(TEXT FOR ANALYSIS):
▬▬▬▬▬▬▬▬▬▬
The phrase falsely suggests that a battlefield solution to terrorism will work, and "symbolically conveys warrior status on terrorists," the report says.

"Terrorists should be perceived and described as criminals, not holy warriors," Seth Jones and Martin Libicki, the authors wrote in How Terrorist Groups End: Lessons for Countering al-Qaeda, a 200-page volume published last week.

In fact, the success the world has had comes from precisely the kind of diligent police work and intelligence networking that we have seen emanating from Southeast Asia.

The new governor of Bali, I Made Mangku Pastika, as the then head of police, used no bombast but did make use of Australian and Asean cooperation, and within two years most of the Bali bombers had been locked up, sentenced, and now -- in the worst cases -- even await execution.

There was no Guantanamo, civil liberties of Indonesians have expanded not contracted in this period, and the Balinese have locked in their victory by choosing the great policeman as their first elected raja.

Of course, Washington had a different problem from Jakarta's, being a superpower.

It needed to send a message. But what message? And did it understand who was getting the message?

True, governments and people around the world conveyed sympathy to America for its loss. But crocodile tears?

I got an email an hour after the towers went down from a French (and pro-American) PhD friend of mine, asking how many more bullets America would take for Israel-- and arguing, as did your humble correspondent (and, far more significantly, a young state senator from Illinois who was brought up in Jakarta), not to mention Tun Dr Mahathir Mohamad, that a solution to the Palestine problem would accomplish far more than declaring war on terrorism.
▬▬▬▬▬▬▬▬▬▬
(ENTRIES PROVIDED):

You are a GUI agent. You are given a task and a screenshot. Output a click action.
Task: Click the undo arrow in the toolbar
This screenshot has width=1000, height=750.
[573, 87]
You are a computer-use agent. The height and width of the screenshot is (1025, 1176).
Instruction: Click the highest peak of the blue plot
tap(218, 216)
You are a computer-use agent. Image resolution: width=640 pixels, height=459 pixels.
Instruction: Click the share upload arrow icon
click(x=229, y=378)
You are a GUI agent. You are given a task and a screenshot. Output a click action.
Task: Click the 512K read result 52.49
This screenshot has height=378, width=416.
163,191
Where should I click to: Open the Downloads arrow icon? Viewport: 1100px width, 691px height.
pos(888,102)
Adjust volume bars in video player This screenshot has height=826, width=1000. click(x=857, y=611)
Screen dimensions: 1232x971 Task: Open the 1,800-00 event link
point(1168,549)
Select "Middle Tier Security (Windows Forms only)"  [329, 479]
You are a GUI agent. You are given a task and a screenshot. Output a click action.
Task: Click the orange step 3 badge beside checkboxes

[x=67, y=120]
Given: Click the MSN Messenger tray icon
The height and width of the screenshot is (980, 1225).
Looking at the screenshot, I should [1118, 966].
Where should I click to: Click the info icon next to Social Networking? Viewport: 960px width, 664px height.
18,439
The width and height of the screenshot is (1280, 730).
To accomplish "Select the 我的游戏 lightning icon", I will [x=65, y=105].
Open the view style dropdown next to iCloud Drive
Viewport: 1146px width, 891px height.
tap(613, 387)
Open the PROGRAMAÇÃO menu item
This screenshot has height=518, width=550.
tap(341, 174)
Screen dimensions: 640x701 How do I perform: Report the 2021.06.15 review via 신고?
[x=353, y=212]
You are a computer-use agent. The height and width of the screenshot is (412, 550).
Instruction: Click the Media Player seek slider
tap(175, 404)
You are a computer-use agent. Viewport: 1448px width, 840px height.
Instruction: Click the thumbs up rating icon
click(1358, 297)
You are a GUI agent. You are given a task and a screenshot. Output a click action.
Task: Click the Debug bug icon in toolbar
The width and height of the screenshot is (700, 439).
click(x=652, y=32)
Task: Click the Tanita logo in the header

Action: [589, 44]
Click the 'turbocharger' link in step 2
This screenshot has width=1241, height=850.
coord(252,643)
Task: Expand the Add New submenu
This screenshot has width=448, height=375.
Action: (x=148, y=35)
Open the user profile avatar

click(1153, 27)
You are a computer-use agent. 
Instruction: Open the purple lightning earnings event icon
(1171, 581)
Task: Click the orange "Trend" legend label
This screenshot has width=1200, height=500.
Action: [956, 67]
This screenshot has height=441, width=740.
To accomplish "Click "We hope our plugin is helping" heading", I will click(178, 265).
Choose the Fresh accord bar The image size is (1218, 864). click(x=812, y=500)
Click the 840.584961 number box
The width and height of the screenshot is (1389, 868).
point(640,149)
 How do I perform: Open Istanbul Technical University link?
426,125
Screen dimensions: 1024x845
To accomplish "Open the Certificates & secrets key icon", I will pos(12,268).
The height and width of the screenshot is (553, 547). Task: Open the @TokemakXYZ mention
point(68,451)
▬▬▬▬▬▬▬▬▬▬
Please reproduce the part of the terrorism text that begins at the words "Of course, Washington" and stops after "But crocodile tears?", with every word and punctuation mark unchanged.

(RESULT OF THE TASK):
Of course, Washington had a different problem from Jakarta's, being a superpower.

It needed to send a message. But what message? And did it understand who was getting the message?

True, governments and people around the world conveyed sympathy to America for its loss. But crocodile tears?